■ Aim of the task: Reproduce the listing verbatim.

■ Input for this task:
============================================================

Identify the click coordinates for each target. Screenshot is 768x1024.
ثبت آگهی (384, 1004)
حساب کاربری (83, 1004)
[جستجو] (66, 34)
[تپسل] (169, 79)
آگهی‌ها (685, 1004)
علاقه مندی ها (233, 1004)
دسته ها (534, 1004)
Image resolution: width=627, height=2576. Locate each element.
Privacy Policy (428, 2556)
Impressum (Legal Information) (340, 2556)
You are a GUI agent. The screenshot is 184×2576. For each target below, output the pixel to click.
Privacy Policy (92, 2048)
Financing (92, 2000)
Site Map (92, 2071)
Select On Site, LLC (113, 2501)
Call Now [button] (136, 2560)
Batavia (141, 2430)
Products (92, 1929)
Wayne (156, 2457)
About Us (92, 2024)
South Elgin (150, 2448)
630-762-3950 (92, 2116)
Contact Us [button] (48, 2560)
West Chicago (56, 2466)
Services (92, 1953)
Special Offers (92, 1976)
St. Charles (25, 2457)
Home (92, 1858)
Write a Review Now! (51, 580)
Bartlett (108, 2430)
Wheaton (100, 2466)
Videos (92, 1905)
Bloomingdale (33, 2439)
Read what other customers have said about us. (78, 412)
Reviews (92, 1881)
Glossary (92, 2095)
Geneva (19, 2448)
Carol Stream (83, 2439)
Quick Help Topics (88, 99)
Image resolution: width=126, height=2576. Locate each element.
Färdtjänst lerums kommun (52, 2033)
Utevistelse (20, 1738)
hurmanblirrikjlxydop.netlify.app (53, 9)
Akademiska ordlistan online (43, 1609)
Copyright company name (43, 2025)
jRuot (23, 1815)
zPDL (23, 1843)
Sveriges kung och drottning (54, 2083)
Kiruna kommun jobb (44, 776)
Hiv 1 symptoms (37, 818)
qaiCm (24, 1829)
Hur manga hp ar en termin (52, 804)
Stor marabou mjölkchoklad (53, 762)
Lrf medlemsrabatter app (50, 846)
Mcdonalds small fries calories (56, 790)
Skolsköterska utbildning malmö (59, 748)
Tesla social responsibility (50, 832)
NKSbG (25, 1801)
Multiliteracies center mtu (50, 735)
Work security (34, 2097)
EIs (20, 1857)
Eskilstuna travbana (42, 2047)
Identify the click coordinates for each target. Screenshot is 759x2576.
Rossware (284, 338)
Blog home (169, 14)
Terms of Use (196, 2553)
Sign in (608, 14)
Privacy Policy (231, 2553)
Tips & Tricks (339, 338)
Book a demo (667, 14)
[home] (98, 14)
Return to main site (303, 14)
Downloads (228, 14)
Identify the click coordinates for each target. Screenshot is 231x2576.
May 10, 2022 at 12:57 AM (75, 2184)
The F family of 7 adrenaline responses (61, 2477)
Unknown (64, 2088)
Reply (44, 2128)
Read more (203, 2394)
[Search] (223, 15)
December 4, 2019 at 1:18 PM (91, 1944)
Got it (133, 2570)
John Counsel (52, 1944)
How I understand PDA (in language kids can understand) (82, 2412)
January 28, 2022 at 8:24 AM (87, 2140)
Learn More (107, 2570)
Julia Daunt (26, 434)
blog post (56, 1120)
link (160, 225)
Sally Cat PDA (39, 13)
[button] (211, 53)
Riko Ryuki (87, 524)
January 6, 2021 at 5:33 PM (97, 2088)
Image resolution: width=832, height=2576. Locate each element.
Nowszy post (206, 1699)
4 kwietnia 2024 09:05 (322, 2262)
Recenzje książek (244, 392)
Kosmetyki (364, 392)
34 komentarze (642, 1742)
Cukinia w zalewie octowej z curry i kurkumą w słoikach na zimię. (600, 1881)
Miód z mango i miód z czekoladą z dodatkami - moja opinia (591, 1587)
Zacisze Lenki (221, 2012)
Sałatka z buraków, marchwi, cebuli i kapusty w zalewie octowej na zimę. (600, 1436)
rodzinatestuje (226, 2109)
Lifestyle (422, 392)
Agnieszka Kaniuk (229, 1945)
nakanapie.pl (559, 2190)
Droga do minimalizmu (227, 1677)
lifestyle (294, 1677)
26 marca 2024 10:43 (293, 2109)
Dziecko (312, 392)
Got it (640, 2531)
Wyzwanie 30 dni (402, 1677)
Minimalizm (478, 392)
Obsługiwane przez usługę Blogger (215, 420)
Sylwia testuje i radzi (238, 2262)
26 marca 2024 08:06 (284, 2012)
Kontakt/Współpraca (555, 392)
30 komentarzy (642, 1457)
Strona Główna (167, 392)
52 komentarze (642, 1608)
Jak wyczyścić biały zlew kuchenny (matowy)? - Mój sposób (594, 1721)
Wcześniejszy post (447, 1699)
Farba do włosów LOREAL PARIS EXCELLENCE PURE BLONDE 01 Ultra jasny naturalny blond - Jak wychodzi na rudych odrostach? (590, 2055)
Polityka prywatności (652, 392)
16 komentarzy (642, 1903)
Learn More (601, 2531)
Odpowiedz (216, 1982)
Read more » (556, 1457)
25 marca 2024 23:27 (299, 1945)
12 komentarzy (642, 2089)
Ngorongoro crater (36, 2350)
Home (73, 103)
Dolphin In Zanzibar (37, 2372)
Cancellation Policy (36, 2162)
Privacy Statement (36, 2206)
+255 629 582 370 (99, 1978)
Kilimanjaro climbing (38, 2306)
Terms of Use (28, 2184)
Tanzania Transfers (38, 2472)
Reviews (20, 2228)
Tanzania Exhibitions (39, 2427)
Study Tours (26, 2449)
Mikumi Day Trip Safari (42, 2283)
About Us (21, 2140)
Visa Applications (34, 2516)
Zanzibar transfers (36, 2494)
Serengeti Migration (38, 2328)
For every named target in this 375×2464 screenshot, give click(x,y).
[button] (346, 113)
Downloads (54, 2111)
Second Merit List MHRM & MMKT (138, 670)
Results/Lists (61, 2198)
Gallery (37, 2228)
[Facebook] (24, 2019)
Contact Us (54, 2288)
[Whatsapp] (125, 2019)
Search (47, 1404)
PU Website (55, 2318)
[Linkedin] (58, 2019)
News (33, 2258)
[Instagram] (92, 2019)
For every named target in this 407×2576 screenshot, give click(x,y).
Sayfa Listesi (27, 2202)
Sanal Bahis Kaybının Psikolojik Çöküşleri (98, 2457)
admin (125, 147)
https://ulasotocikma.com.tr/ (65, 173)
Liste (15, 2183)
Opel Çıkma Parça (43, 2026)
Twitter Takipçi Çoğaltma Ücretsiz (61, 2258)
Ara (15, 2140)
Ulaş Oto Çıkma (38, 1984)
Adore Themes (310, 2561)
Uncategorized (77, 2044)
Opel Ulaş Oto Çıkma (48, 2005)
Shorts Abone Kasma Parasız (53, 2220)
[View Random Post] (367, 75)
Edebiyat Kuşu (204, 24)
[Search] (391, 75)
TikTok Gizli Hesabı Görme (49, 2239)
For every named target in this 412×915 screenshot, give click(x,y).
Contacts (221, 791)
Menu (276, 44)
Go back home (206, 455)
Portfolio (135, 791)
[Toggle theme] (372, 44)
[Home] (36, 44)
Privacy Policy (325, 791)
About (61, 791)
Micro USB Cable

============================================================

■ Expected answer:
Identify the click coordinates for each target. Screenshot is 768x1024.
ثبت آگهی (384, 1004)
حساب کاربری (83, 1004)
[جستجو] (66, 34)
[تپسل] (169, 79)
آگهی‌ها (685, 1004)
علاقه مندی ها (233, 1004)
دسته ها (534, 1004)
Image resolution: width=627, height=2576. Locate each element.
Privacy Policy (428, 2556)
Impressum (Legal Information) (340, 2556)
You are a GUI agent. The screenshot is 184×2576. For each target below, output the pixel to click.
Privacy Policy (92, 2048)
Financing (92, 2000)
Site Map (92, 2071)
Select On Site, LLC (113, 2501)
Call Now [button] (136, 2560)
Batavia (141, 2430)
Products (92, 1929)
Wayne (156, 2457)
About Us (92, 2024)
South Elgin (150, 2448)
630-762-3950 (92, 2116)
Contact Us [button] (48, 2560)
West Chicago (56, 2466)
Services (92, 1953)
Special Offers (92, 1976)
St. Charles (25, 2457)
Home (92, 1858)
Write a Review Now! (51, 580)
Bartlett (108, 2430)
Wheaton (100, 2466)
Videos (92, 1905)
Bloomingdale (33, 2439)
Read what other customers have said about us. (78, 412)
Reviews (92, 1881)
Glossary (92, 2095)
Geneva (19, 2448)
Carol Stream (83, 2439)
Quick Help Topics (88, 99)
Image resolution: width=126, height=2576. Locate each element.
Färdtjänst lerums kommun (52, 2033)
Utevistelse (20, 1738)
hurmanblirrikjlxydop.netlify.app (53, 9)
Akademiska ordlistan online (43, 1609)
Copyright company name (43, 2025)
jRuot (23, 1815)
zPDL (23, 1843)
Sveriges kung och drottning (54, 2083)
Kiruna kommun jobb (44, 776)
Hiv 1 symptoms (37, 818)
qaiCm (24, 1829)
Hur manga hp ar en termin (52, 804)
Stor marabou mjölkchoklad (53, 762)
Lrf medlemsrabatter app (50, 846)
Mcdonalds small fries calories (56, 790)
Skolsköterska utbildning malmö (59, 748)
Tesla social responsibility (50, 832)
NKSbG (25, 1801)
Multiliteracies center mtu (50, 735)
Work security (34, 2097)
EIs (20, 1857)
Eskilstuna travbana (42, 2047)
Identify the click coordinates for each target. Screenshot is 759x2576.
Rossware (284, 338)
Blog home (169, 14)
Terms of Use (196, 2553)
Sign in (608, 14)
Privacy Policy (231, 2553)
Tips & Tricks (339, 338)
Book a demo (667, 14)
[home] (98, 14)
Return to main site (303, 14)
Downloads (228, 14)
Identify the click coordinates for each target. Screenshot is 231x2576.
May 10, 2022 at 12:57 AM (75, 2184)
The F family of 7 adrenaline responses (61, 2477)
Unknown (64, 2088)
Reply (44, 2128)
Read more (203, 2394)
[Search] (223, 15)
December 4, 2019 at 1:18 PM (91, 1944)
Got it (133, 2570)
John Counsel (52, 1944)
How I understand PDA (in language kids can understand) (82, 2412)
January 28, 2022 at 8:24 AM (87, 2140)
Learn More (107, 2570)
Julia Daunt (26, 434)
blog post (56, 1120)
link (160, 225)
Sally Cat PDA (39, 13)
[button] (211, 53)
Riko Ryuki (87, 524)
January 6, 2021 at 5:33 PM (97, 2088)
Image resolution: width=832, height=2576. Locate each element.
Nowszy post (206, 1699)
4 kwietnia 2024 09:05 (322, 2262)
Recenzje książek (244, 392)
Kosmetyki (364, 392)
34 komentarze (642, 1742)
Cukinia w zalewie octowej z curry i kurkumą w słoikach na zimię. (600, 1881)
Miód z mango i miód z czekoladą z dodatkami - moja opinia (591, 1587)
Zacisze Lenki (221, 2012)
Sałatka z buraków, marchwi, cebuli i kapusty w zalewie octowej na zimę. (600, 1436)
rodzinatestuje (226, 2109)
Lifestyle (422, 392)
Agnieszka Kaniuk (229, 1945)
nakanapie.pl (559, 2190)
Droga do minimalizmu (227, 1677)
lifestyle (294, 1677)
26 marca 2024 10:43 (293, 2109)
Dziecko (312, 392)
Got it (640, 2531)
Wyzwanie 30 dni (402, 1677)
Minimalizm (478, 392)
Obsługiwane przez usługę Blogger (215, 420)
Sylwia testuje i radzi (238, 2262)
26 marca 2024 08:06 (284, 2012)
Kontakt/Współpraca (555, 392)
30 komentarzy (642, 1457)
Strona Główna (167, 392)
52 komentarze (642, 1608)
Jak wyczyścić biały zlew kuchenny (matowy)? - Mój sposób (594, 1721)
Wcześniejszy post (447, 1699)
Farba do włosów LOREAL PARIS EXCELLENCE PURE BLONDE 01 Ultra jasny naturalny blond - Jak wychodzi na rudych odrostach? (590, 2055)
Polityka prywatności (652, 392)
16 komentarzy (642, 1903)
Learn More (601, 2531)
Odpowiedz (216, 1982)
Read more » (556, 1457)
25 marca 2024 23:27 (299, 1945)
12 komentarzy (642, 2089)
Ngorongoro crater (36, 2350)
Home (73, 103)
Dolphin In Zanzibar (37, 2372)
Cancellation Policy (36, 2162)
Privacy Statement (36, 2206)
+255 629 582 370 (99, 1978)
Kilimanjaro climbing (38, 2306)
Terms of Use (28, 2184)
Tanzania Transfers (38, 2472)
Reviews (20, 2228)
Tanzania Exhibitions (39, 2427)
Study Tours (26, 2449)
Mikumi Day Trip Safari (42, 2283)
About Us (21, 2140)
Visa Applications (34, 2516)
Zanzibar transfers (36, 2494)
Serengeti Migration (38, 2328)
For every named target in this 375×2464 screenshot, give click(x,y).
[button] (346, 113)
Downloads (54, 2111)
Second Merit List MHRM & MMKT (138, 670)
Results/Lists (61, 2198)
Gallery (37, 2228)
[Facebook] (24, 2019)
Contact Us (54, 2288)
[Whatsapp] (125, 2019)
Search (47, 1404)
PU Website (55, 2318)
[Linkedin] (58, 2019)
News (33, 2258)
[Instagram] (92, 2019)
For every named target in this 407×2576 screenshot, give click(x,y).
Sayfa Listesi (27, 2202)
Sanal Bahis Kaybının Psikolojik Çöküşleri (98, 2457)
admin (125, 147)
https://ulasotocikma.com.tr/ (65, 173)
Liste (15, 2183)
Opel Çıkma Parça (43, 2026)
Twitter Takipçi Çoğaltma Ücretsiz (61, 2258)
Ara (15, 2140)
Ulaş Oto Çıkma (38, 1984)
Adore Themes (310, 2561)
Uncategorized (77, 2044)
Opel Ulaş Oto Çıkma (48, 2005)
Shorts Abone Kasma Parasız (53, 2220)
[View Random Post] (367, 75)
Edebiyat Kuşu (204, 24)
[Search] (391, 75)
TikTok Gizli Hesabı Görme (49, 2239)
For every named target in this 412×915 screenshot, give click(x,y).
Contacts (221, 791)
Menu (276, 44)
Go back home (206, 455)
Portfolio (135, 791)
[Toggle theme] (372, 44)
[Home] (36, 44)
Privacy Policy (325, 791)
About (61, 791)
Micro USB Cable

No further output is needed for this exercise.